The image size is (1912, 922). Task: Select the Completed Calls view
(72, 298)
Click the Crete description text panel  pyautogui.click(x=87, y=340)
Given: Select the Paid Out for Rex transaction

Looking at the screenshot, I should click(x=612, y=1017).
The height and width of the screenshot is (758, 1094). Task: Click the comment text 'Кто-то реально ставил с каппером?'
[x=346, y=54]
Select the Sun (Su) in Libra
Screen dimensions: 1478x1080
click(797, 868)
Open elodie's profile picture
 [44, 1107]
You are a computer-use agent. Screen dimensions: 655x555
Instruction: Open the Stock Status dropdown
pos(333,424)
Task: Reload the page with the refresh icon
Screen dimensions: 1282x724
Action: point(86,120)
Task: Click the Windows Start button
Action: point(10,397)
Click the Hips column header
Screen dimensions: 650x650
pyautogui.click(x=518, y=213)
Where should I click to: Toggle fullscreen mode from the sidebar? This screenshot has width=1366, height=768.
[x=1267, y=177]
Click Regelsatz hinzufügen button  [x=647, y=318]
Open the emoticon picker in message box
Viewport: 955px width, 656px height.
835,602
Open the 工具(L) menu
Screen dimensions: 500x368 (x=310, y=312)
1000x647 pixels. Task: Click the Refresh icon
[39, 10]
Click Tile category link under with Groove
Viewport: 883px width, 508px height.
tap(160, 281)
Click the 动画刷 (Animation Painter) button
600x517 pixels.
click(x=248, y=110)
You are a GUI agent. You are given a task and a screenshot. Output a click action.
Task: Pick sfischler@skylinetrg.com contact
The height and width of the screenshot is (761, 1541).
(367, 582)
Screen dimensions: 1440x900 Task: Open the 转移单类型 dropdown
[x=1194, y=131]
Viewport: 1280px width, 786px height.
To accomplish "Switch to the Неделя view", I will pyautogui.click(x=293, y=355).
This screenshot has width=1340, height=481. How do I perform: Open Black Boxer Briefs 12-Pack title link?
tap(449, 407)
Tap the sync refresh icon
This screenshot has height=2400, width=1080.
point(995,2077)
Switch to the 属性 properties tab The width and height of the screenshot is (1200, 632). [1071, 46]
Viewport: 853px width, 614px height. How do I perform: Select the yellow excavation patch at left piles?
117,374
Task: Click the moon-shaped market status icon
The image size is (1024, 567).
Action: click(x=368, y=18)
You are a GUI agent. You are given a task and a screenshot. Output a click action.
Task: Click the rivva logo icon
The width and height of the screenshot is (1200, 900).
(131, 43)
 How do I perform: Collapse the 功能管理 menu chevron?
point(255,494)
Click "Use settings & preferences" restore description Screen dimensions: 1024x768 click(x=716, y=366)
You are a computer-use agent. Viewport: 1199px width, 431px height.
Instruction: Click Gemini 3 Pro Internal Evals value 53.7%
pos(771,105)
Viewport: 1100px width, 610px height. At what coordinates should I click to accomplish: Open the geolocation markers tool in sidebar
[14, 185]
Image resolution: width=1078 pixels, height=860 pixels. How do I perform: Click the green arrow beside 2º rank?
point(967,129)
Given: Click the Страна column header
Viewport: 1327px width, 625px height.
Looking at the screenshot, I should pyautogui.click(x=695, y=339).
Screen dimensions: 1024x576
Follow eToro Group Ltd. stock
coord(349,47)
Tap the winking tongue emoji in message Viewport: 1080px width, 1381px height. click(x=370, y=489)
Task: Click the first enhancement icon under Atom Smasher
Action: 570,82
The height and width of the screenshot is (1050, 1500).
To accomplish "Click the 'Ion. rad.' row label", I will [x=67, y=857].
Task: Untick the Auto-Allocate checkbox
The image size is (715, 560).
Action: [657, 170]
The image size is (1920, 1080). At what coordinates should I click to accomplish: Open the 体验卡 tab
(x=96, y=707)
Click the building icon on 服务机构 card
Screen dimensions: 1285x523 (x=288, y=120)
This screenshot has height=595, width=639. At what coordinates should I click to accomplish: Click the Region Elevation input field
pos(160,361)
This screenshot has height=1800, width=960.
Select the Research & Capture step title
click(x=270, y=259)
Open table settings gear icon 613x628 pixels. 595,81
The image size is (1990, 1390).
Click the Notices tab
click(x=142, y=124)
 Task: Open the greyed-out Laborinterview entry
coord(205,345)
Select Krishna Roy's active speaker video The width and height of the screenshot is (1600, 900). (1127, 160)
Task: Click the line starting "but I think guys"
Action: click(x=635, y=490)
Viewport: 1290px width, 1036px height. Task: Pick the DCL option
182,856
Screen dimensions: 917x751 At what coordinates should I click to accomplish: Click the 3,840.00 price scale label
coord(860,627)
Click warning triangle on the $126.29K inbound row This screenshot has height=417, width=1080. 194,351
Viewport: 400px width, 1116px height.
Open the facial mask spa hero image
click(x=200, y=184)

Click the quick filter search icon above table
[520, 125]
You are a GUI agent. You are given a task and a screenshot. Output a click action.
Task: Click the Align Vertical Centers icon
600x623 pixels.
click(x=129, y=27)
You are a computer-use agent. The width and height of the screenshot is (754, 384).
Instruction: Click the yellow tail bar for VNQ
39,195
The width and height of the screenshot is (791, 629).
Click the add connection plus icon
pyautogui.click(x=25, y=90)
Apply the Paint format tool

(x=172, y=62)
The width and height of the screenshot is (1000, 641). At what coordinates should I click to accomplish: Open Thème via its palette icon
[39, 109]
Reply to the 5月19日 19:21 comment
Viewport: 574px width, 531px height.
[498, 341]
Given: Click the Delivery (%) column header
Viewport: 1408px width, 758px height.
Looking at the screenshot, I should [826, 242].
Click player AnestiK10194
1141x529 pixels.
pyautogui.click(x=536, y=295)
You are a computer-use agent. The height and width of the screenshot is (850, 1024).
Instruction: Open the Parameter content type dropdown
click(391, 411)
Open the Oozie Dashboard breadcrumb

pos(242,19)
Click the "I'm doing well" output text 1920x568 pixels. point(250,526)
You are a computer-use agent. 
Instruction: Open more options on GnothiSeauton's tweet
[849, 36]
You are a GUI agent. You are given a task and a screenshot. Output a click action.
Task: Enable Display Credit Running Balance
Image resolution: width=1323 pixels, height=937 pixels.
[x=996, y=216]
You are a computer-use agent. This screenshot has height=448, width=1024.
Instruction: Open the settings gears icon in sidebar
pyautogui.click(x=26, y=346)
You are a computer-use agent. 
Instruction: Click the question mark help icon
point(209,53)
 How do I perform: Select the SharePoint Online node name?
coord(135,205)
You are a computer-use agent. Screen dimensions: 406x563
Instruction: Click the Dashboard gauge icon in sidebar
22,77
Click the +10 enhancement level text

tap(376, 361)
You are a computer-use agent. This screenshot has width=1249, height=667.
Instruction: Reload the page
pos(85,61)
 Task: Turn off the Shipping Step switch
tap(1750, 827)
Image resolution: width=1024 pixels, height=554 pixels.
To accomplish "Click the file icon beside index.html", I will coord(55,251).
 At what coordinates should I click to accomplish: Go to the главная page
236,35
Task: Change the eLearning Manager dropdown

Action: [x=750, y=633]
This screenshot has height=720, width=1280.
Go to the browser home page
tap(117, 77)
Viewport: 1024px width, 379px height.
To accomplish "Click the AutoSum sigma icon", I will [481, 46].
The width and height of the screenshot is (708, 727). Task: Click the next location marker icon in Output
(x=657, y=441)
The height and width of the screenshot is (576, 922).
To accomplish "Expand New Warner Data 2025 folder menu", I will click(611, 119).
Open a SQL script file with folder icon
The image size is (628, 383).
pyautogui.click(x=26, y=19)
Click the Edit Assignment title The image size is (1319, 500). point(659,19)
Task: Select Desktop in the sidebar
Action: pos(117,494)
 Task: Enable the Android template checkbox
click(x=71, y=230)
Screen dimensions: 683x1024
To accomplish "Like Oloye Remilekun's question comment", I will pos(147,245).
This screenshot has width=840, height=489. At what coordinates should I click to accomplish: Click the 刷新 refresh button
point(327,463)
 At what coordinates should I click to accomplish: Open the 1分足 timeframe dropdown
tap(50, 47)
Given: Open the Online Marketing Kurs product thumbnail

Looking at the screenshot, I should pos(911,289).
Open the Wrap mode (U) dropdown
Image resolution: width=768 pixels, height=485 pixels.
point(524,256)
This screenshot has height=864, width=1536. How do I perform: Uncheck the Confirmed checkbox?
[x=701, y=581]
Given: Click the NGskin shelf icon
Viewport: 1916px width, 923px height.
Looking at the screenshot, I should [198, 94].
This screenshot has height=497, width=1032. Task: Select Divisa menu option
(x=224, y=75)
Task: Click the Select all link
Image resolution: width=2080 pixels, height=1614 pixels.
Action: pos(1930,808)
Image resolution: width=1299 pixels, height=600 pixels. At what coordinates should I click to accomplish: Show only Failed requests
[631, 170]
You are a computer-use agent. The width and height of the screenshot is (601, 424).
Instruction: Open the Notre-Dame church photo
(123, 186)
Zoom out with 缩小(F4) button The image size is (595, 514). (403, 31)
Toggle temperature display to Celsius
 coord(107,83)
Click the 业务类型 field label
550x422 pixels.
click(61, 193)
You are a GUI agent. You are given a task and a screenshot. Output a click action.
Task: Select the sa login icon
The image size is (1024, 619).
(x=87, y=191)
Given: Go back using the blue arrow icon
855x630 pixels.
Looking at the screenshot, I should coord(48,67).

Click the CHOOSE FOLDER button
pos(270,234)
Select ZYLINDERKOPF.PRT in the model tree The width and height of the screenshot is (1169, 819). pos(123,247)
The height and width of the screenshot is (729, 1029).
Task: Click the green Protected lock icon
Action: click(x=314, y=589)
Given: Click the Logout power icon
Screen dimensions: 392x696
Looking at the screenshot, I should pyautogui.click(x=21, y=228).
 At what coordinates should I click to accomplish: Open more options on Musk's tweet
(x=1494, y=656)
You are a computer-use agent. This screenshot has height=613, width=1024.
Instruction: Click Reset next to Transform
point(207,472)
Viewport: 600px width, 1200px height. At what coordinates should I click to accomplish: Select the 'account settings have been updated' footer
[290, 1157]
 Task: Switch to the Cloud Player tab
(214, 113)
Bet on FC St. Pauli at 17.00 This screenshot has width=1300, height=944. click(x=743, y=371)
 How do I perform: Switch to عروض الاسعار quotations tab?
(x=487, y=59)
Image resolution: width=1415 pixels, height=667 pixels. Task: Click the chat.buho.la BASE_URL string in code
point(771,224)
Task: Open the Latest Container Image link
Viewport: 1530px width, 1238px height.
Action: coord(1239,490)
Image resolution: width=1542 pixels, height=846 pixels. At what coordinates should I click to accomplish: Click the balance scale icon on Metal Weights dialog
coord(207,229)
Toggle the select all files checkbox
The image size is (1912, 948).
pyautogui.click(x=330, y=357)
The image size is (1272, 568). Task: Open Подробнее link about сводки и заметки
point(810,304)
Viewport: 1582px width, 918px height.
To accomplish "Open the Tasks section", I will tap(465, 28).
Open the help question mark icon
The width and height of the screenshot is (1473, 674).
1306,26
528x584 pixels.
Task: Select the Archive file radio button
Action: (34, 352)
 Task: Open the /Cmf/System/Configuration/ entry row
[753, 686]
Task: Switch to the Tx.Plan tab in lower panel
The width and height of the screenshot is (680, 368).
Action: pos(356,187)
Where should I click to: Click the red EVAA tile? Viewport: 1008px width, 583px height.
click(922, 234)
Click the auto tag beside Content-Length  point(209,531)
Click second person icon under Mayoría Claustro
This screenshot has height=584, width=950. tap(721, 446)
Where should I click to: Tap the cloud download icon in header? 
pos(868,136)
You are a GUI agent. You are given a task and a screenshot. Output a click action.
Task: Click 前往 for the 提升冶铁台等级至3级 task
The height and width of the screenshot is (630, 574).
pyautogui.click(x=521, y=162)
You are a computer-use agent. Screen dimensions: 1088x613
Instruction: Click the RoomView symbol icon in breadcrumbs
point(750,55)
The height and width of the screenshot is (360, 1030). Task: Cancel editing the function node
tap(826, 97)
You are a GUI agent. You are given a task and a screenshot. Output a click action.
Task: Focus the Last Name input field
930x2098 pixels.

> Your instructions
Among the records above, find each line containing the string "computer" and copy it.

> Result of this task
You are a computer-use agent. Screen dimensions: 655x555
You are a computer-use agent. Viewport: 1199px width, 431px height.
You are a computer-use agent. The width and height of the screenshot is (754, 384).
You are a computer-use agent. The height and width of the screenshot is (850, 1024).
You are a computer-use agent. 
You are a computer-use agent. This screenshot has height=448, width=1024.
You are a computer-use agent. 
You are a computer-use agent. Screen dimensions: 406x563
You are a computer-use agent. This screenshot has width=1249, height=667.
You are a computer-use agent. The width and height of the screenshot is (601, 424).
You are a computer-use agent. This screenshot has height=613, width=1024.
You are a computer-use agent. Screen dimensions: 1088x613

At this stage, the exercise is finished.